Ao exalar o título do filme, o protagonista parece ser apresentado como, de alguma forma, autor do filme que esse título identifica, ao mesmo tempo que – voltarei a este ponto no final deste texto – o filme é, de certa maneira, feito equivaler ao fumo de um cigarro.
Pouco depois, um travelling para a frente enquadra as personagens numa segunda moldura, no que constitui um lugar-comum da chamada de atenção para a qualidade representativa, circunscrita e emoldurada, da imagem cinematográfica. O recurso a este enquadramento durante os primeiros momentos do filme recorda também, desde logo, que aquilo a que se assiste não é a vida, mas uma imitação de vida, ou – usando terminologia teatral que esta sugestão de espaço cénico motiva – uma representação. Ray dificulta assim, desde logo, um entendimento ingénuo ou simplista do realismo cinematográfico do qual ele se tornou um dos nomes paradigmáticos. Mais do que isso, Ray propõe, com uma economia e uma sofisticação notáveis, uma nova e inesperada lente para ver e interpretar este filme e, por extensão, o seu cinema.

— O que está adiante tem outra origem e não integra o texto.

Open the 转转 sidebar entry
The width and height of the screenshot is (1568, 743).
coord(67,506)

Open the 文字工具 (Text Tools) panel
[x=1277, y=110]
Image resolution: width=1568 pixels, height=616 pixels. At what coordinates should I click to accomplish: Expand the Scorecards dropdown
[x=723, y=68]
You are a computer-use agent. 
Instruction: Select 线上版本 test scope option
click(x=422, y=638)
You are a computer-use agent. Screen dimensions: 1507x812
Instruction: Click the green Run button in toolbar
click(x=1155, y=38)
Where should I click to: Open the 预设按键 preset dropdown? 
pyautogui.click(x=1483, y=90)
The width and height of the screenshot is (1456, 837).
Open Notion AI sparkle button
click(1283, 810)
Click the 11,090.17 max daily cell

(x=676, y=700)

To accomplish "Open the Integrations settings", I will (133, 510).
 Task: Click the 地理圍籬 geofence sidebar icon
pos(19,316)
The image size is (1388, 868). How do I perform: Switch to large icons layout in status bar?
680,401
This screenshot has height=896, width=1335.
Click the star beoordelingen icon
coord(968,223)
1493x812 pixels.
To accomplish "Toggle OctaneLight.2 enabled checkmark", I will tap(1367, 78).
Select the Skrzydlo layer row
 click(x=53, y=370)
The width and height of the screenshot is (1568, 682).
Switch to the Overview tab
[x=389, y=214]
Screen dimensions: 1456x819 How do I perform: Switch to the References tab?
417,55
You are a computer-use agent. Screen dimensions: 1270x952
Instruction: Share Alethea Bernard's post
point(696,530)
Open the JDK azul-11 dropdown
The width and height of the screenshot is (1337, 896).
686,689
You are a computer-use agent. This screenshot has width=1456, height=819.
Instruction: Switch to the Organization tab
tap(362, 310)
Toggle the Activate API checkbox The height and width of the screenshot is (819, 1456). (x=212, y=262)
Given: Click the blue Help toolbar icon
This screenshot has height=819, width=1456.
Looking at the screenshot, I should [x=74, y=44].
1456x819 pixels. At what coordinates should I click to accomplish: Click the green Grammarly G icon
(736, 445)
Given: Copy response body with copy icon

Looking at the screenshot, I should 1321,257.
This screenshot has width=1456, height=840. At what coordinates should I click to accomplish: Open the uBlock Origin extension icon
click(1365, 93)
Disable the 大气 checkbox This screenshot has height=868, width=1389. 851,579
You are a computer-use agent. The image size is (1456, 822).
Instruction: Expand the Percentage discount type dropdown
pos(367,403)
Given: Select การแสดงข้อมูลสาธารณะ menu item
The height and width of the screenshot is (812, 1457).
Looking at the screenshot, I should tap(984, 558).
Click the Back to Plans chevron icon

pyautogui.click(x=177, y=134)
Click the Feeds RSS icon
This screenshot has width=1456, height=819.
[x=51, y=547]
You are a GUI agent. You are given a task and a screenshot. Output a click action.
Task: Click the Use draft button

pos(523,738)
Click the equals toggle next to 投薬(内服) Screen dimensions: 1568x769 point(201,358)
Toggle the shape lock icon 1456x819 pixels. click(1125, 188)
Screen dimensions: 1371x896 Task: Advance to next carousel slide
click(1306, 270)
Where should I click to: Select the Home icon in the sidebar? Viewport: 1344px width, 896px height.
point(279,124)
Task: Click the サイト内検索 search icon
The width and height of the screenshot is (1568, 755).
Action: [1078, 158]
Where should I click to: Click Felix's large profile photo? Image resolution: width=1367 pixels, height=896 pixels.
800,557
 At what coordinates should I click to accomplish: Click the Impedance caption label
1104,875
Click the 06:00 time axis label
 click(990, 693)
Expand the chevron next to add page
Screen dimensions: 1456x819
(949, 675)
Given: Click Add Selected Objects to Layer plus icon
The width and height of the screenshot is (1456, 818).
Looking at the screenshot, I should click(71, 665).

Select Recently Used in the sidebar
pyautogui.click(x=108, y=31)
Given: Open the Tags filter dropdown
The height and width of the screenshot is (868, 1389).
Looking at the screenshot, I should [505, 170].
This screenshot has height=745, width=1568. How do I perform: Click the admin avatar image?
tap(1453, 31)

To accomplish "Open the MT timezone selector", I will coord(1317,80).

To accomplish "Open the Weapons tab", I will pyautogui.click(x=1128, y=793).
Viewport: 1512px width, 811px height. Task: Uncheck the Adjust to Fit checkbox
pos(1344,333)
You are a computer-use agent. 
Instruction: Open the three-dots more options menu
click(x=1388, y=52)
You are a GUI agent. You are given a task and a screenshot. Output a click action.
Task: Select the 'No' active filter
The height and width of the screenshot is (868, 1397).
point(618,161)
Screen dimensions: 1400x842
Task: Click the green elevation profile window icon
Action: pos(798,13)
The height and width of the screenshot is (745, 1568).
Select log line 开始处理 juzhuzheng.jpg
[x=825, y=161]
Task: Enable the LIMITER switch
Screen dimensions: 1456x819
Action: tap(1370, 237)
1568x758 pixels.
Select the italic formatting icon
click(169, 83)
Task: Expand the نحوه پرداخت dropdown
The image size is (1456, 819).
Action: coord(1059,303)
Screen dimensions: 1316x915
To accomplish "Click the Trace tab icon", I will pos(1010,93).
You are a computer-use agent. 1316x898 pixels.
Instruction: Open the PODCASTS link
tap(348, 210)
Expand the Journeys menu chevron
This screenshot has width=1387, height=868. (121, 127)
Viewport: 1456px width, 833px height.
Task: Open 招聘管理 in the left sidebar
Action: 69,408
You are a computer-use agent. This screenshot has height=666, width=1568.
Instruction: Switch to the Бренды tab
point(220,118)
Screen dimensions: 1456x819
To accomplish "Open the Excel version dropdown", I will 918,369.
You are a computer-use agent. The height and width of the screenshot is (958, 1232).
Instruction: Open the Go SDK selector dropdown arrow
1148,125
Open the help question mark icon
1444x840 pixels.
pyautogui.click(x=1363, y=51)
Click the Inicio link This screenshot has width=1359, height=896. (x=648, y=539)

Uma avaria no táxi em que Ami viaja obriga-o a parar numa terra desconhecida, onde o informam de que é necessário substituir uma peça da ignição do automóvel. A peça, porém, não existe na pequena localidade onde o passageiro e o taxista se encontram, e terá de ser encomendada à cidade mais próxima. O processo demorará algum tempo. Perante a inexistência de outros táxis ou de comboios que permitam a Ami prosseguir a sua viagem, Bimal – um desconhecido que então passava na oficina para fazer um telefonema – oferece-se para o acolher em sua casa enquanto a peça não chega.
Logo depois, ficamos a saber que Ami escreve argumentos para cinema. A caminho de casa, Bimal pergunta ao escritor o que motiva a sua viagem, e este afirma que a passagem por aquela região se deve a uma história que está a escrever:
AMI: My story’s set in a place like this.
BIMAL: I see. Local colour.
AMI: Yes. Best to have firsthand knowledge.
Este é o primeiro de vários diálogos que, ao longo de Kapurush, aludem a uma interdependência entre experiência e escrita. Sugere-se assim, através de Bimal, um paradigma de criação em que, para escrever sobre qualquer coisa, é preciso conhecê-la primeiro. Segundo este método, à criação subjaz necessariamente a experiência, não havendo lugar para a imaginação e para a criação ex nihilo. A certa altura, Bimal diz: “you must experience all sorts of things in life. Otherwise how will you write about them?” Segundo o entendimento que Bimal – um homem de negócios aparentemente sem ligação alguma com o universo da arte – faz da criação artística, a escrita resulta da imitação da experiência, e, por analogia, a escrita (e a arte) é sempre o duplo de qualquer coisa real.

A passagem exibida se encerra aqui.